Recorded information START

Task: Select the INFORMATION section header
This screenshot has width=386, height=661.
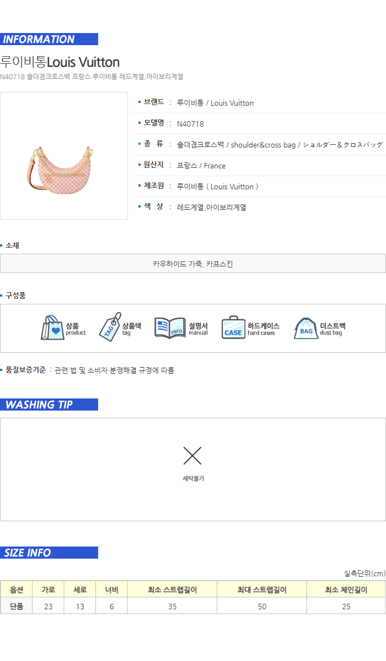Action: coord(49,39)
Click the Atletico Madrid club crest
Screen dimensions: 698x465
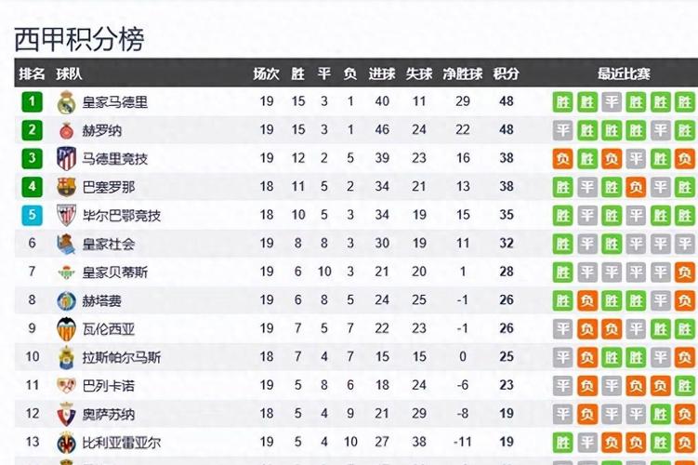pyautogui.click(x=66, y=158)
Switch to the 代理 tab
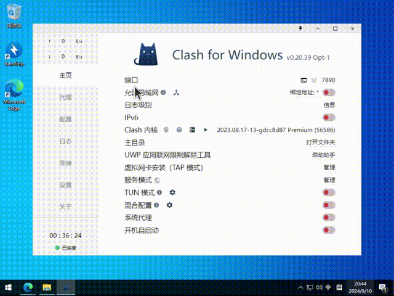394x296 pixels. pos(65,97)
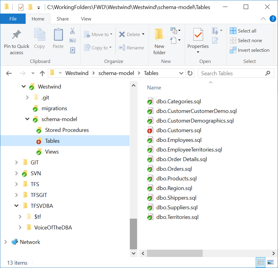278x268 pixels.
Task: Create a New folder from ribbon
Action: pyautogui.click(x=159, y=35)
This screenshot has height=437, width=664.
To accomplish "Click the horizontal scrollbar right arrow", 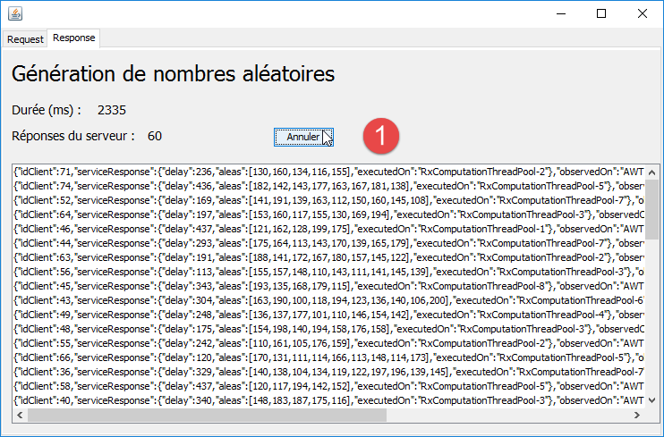I will [637, 415].
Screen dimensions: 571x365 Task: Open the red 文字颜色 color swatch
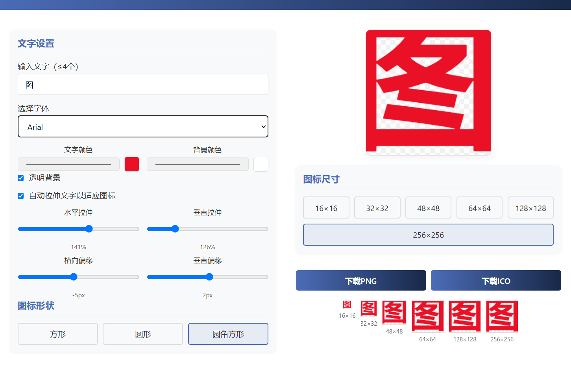tap(132, 164)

Recorded information END

• [Problem]: Leaving every picture behind, retype the entries above exactly, from the first line through the line with "This screenshot has height=437, width=664.", and stop there.

• [Response to the exercise]:
Task: Select the INFORMATION section header
This screenshot has width=386, height=661.
Action: coord(49,39)
Click the Atletico Madrid club crest
Screen dimensions: 698x465
pyautogui.click(x=66, y=158)
Switch to the 代理 tab
394x296 pixels. pos(65,97)
278x268 pixels.
Task: Create a New folder from ribbon
Action: pyautogui.click(x=159, y=35)
This screenshot has height=437, width=664.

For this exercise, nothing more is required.